Dataset records:
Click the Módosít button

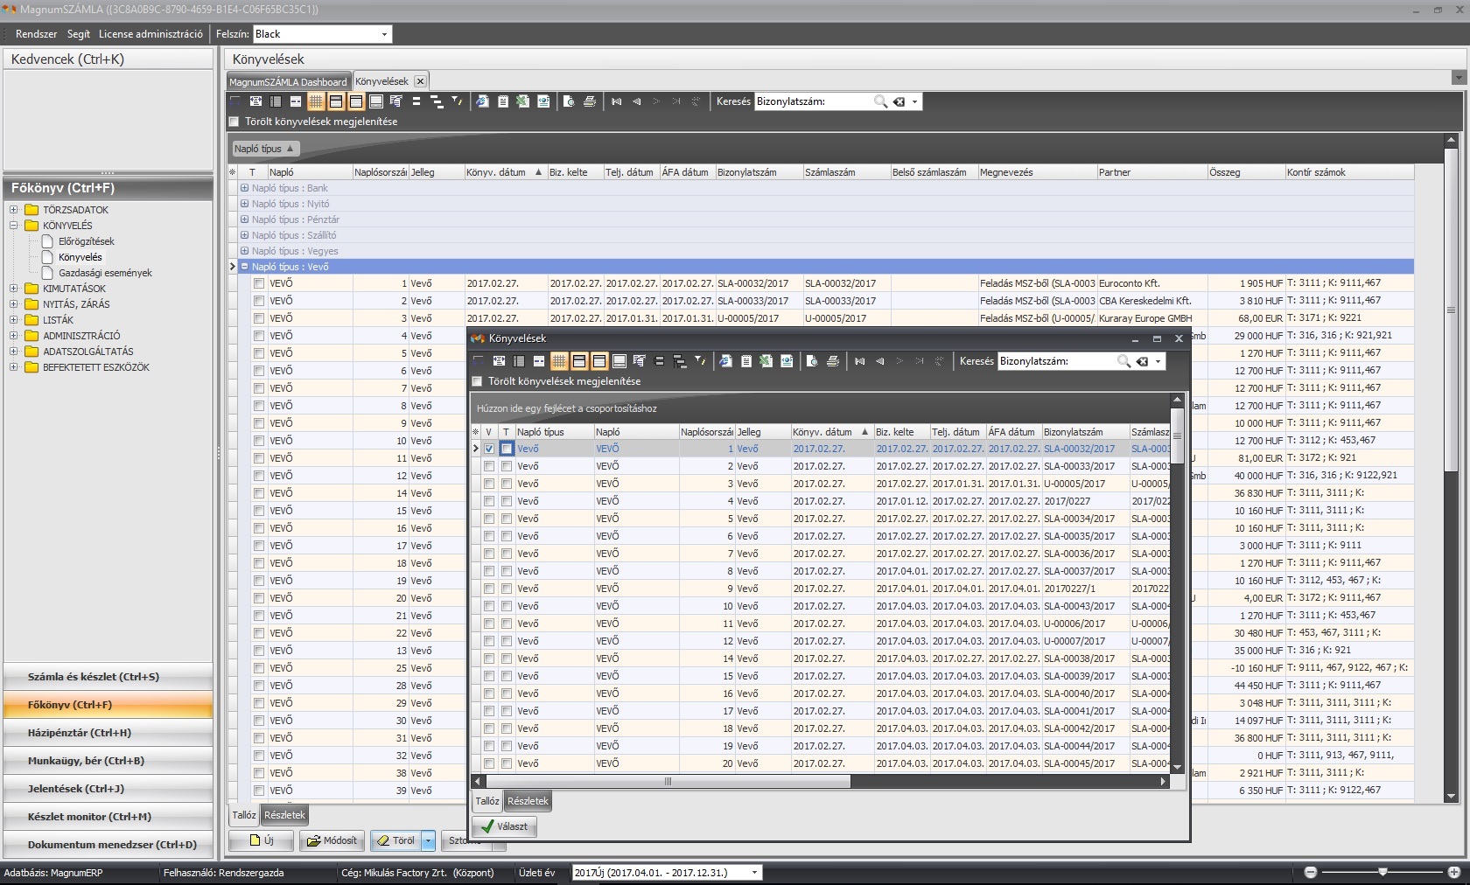pos(333,840)
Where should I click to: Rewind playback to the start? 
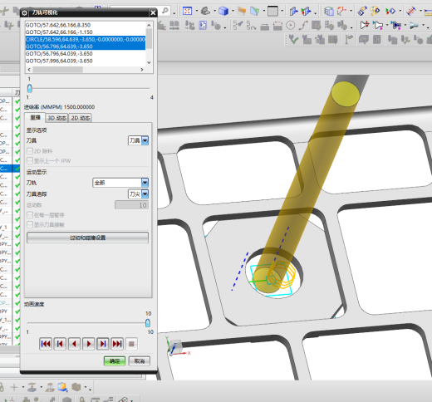[x=46, y=344]
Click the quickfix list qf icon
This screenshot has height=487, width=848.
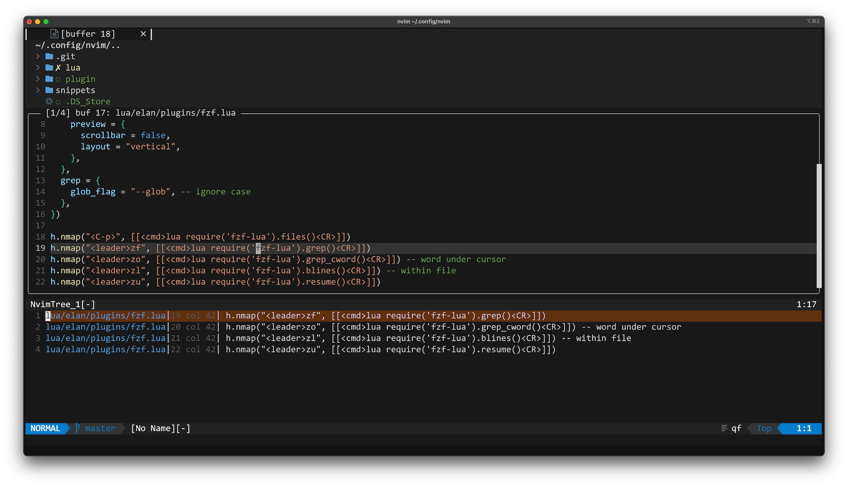pos(725,428)
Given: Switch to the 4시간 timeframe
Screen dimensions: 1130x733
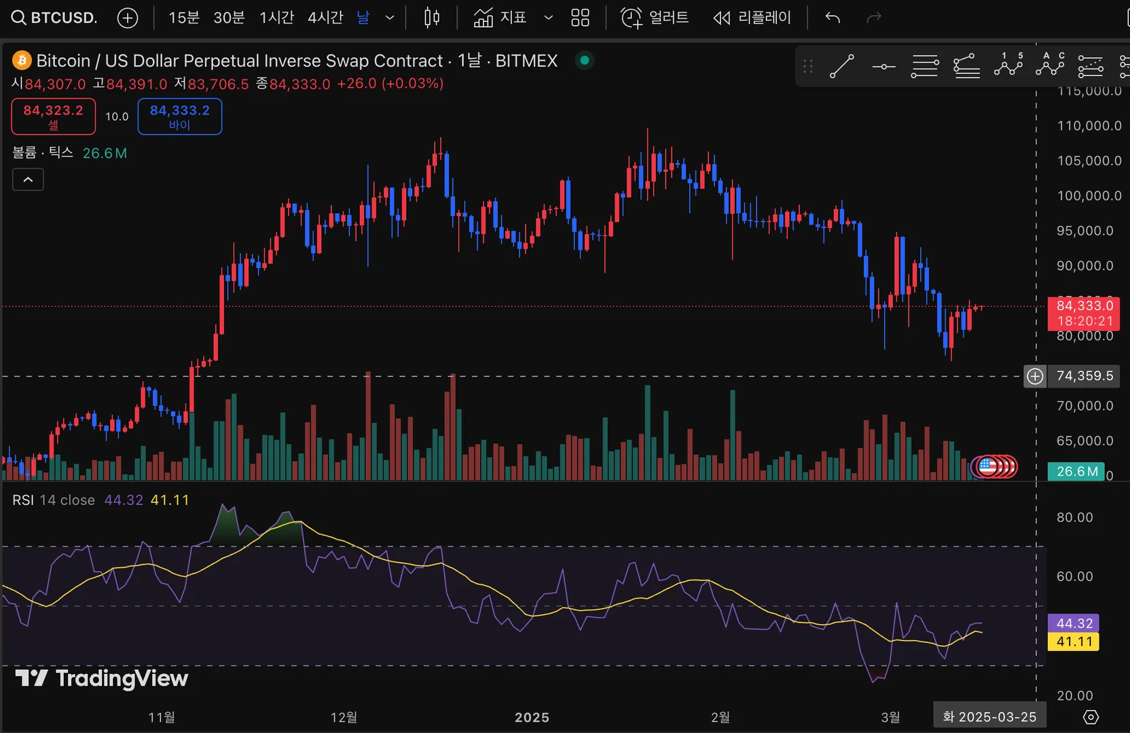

→ Exercise task
Write out all of the items above word for word, leaving out the pictures.

→ Written answer
Click the Módosít button

pos(333,840)
Where should I click to: Rewind playback to the start? 
[x=46, y=344]
Click the quickfix list qf icon
This screenshot has height=487, width=848.
pos(725,428)
Given: Switch to the 4시간 timeframe
Screen dimensions: 1130x733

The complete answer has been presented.